Fine-tuning the Llama model

This course provides a comprehensive guide to preparing and working with Llama models. Through hands-on examples and practical exercises, you'll learn how to configure various Llama fine-tuning tasks.

Prepare datasets for fine-tuning

Start by exploring dataset preparation techniques, including loading, splitting, and saving datasets using the Hugging Face Datasets library, ensuring high-quality data for your Llama projects.

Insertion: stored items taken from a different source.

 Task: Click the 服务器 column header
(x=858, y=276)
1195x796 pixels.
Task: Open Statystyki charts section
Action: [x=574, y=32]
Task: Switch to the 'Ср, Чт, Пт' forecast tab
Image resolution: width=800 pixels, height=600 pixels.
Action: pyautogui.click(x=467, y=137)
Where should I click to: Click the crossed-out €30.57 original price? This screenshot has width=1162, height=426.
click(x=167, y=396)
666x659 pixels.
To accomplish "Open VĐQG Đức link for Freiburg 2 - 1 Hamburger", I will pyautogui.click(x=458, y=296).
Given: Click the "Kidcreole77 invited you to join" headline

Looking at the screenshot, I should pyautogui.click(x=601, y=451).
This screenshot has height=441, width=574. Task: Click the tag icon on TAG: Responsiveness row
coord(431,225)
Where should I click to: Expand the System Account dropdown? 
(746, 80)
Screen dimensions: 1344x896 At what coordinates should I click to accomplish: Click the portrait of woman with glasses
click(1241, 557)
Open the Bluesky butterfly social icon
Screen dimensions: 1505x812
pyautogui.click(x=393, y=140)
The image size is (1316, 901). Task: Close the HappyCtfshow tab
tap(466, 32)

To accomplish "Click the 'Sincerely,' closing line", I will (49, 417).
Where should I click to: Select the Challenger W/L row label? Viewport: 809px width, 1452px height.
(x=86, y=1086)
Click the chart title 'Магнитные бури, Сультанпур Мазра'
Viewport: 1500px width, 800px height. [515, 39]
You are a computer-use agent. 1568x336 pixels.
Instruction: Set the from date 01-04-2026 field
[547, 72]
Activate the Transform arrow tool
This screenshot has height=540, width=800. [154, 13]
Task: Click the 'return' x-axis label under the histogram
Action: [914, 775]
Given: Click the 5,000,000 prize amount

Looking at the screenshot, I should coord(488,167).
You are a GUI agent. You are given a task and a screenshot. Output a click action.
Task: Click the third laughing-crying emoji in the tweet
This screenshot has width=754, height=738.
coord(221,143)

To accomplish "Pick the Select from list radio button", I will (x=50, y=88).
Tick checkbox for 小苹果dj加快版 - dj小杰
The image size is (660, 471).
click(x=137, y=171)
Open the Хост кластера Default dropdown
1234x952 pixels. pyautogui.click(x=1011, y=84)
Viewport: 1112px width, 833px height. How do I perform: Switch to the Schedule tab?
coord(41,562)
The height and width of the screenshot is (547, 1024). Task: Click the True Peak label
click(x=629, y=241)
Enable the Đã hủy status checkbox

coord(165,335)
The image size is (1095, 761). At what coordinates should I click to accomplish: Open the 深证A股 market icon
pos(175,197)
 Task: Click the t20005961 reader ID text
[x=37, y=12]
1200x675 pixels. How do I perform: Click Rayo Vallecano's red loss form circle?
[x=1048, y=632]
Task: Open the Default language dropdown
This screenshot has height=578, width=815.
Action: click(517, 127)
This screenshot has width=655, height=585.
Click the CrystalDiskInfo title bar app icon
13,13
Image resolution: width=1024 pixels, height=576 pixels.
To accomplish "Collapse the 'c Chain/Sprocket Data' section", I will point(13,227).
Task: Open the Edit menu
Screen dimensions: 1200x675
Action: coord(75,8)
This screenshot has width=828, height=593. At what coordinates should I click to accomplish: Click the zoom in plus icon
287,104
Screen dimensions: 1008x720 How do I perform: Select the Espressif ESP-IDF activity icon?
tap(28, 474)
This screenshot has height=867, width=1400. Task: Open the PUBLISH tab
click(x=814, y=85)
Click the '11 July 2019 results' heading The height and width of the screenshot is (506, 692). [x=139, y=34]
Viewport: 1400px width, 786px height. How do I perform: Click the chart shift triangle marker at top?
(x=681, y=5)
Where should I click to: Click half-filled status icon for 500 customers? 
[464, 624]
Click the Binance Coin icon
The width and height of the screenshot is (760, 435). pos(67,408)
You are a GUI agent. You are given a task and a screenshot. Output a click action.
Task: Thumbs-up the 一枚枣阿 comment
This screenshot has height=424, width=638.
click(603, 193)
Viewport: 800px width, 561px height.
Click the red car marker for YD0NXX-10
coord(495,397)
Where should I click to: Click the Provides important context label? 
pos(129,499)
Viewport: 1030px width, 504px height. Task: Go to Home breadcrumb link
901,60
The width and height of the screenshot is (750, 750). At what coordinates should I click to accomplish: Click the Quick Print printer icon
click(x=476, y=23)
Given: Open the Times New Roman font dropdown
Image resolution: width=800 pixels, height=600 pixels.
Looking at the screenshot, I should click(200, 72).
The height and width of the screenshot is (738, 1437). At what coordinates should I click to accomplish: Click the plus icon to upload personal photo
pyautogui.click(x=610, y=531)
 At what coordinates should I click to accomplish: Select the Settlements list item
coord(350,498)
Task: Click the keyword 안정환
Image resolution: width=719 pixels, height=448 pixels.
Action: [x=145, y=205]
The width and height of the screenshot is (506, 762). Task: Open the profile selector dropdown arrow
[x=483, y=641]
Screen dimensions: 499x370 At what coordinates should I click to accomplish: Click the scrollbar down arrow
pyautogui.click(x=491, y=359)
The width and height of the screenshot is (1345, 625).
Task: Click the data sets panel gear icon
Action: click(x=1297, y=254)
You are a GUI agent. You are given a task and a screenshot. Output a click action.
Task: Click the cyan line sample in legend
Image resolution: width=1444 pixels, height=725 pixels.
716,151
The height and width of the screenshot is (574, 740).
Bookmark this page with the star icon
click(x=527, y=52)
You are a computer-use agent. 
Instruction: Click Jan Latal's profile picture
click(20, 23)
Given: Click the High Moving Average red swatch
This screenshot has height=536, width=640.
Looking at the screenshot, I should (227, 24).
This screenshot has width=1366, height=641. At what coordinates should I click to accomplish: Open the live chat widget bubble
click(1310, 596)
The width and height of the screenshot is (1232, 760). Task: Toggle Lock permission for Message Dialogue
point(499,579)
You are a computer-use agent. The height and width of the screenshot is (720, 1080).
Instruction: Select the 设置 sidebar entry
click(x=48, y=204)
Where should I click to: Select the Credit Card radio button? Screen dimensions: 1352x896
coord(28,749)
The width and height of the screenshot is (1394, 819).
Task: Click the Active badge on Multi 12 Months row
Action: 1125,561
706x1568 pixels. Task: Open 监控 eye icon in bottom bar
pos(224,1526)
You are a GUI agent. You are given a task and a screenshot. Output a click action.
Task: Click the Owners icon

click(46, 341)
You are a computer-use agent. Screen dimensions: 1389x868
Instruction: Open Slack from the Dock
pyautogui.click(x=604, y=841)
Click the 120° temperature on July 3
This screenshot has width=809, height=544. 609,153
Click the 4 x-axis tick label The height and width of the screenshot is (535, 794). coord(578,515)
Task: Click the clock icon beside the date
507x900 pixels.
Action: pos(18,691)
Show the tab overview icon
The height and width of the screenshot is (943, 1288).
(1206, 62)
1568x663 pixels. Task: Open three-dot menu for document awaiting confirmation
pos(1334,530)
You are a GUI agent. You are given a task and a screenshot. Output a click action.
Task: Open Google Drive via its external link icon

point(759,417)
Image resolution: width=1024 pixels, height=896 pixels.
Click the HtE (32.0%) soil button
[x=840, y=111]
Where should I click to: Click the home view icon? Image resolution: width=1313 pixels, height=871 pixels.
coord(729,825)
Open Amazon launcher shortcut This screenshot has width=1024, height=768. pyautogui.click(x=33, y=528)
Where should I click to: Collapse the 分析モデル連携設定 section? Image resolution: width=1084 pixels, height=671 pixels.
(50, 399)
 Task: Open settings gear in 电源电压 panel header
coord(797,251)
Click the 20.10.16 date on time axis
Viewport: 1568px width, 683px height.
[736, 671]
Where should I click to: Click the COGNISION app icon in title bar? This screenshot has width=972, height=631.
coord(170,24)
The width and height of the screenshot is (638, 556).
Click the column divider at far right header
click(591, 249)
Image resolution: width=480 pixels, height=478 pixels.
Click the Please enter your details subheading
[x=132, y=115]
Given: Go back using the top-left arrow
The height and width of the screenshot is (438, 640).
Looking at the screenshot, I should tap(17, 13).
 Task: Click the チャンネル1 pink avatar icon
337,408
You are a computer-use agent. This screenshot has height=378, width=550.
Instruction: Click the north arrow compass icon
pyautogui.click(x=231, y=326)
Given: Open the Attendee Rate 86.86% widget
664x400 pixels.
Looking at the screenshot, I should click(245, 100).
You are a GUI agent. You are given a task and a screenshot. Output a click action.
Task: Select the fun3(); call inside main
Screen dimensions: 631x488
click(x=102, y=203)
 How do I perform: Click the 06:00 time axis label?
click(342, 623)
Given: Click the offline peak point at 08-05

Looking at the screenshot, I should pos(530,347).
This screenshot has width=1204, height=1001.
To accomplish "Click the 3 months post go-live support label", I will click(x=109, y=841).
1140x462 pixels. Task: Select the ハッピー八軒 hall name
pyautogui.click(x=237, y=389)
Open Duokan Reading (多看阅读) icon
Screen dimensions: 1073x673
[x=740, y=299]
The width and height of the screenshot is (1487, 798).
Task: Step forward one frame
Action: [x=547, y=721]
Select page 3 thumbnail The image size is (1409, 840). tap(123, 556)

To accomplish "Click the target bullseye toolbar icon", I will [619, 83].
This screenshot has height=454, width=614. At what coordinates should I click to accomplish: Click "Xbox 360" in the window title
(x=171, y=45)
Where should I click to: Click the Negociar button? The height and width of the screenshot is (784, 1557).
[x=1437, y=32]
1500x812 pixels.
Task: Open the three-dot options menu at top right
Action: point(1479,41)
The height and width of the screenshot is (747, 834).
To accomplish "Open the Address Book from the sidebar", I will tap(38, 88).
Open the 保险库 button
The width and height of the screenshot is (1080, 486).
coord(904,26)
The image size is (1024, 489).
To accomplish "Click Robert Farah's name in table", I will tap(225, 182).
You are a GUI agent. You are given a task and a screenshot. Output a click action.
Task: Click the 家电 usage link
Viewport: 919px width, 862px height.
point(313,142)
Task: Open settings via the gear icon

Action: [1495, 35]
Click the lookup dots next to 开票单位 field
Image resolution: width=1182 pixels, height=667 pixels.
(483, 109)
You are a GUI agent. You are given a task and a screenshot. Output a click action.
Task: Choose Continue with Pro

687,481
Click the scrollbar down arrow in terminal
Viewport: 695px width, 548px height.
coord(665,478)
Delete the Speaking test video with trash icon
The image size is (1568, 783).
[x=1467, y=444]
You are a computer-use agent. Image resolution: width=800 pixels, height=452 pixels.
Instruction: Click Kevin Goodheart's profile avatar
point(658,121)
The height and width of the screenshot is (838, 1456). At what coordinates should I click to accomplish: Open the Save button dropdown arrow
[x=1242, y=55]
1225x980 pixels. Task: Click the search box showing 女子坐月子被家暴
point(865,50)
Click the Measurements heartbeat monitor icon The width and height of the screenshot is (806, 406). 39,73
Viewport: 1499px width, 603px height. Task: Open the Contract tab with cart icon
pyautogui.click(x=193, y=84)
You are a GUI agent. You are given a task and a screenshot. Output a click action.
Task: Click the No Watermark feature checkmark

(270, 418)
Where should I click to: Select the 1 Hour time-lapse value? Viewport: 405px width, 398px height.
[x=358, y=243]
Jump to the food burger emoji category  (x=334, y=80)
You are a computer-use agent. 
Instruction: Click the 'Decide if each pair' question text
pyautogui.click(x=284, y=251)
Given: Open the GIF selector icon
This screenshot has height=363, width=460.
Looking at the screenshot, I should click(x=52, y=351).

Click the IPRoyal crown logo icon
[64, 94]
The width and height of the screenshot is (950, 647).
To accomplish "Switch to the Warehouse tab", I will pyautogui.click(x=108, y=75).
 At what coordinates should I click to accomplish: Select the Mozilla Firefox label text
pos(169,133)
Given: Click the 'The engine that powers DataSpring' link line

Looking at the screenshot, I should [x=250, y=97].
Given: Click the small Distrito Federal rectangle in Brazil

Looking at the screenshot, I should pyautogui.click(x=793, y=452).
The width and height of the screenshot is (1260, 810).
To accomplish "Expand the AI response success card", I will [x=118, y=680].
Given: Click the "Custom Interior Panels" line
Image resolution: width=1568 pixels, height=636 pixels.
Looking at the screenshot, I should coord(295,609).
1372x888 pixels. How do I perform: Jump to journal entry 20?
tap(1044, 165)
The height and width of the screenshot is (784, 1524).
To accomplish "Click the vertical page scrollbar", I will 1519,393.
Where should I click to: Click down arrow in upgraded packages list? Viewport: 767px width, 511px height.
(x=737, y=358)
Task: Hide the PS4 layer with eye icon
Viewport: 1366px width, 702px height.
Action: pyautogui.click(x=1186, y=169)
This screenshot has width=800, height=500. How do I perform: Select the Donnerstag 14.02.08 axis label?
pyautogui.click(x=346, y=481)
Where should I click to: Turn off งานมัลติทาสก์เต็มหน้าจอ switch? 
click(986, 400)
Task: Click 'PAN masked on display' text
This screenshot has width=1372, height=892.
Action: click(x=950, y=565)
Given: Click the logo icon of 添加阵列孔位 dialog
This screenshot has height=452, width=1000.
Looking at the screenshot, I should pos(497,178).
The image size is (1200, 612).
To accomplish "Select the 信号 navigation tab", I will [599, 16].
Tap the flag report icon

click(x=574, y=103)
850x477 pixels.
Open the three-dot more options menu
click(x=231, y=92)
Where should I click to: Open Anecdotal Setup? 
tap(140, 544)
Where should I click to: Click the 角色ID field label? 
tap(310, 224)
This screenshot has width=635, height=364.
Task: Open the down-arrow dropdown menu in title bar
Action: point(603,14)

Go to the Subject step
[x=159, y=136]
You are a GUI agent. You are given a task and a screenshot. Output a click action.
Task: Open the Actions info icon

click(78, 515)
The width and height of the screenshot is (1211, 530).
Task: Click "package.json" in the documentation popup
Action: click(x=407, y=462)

Work with fine-tuning frameworks

Explore fine-tuning workflows using cutting-edge libraries such TorchTune and Hugging Face’s SFTTrainer. You'll learn how to configure fine-tuning recipes, set up training arguments, and utilize efficient techniques like LoRA (Low-Rank Adaptation) and quantization using BitsAndBytes to optimize resource usage. By combining techniques learned throughout the course, you’ll be able to customize Llama models to suit your projects' needs in an efficient way.

Prerequisites

Working with Llama 3
1

Preparing for Llama fine-tuning

Explore options for fine-tuning Llama 3 models and dive into TorchTune, a library built to simplify fine-tuning. This chapter guides you through data preparation, TorchTune's recipe-based system, and efficient task configuration, providing the key steps to launch your first fine-tuning task.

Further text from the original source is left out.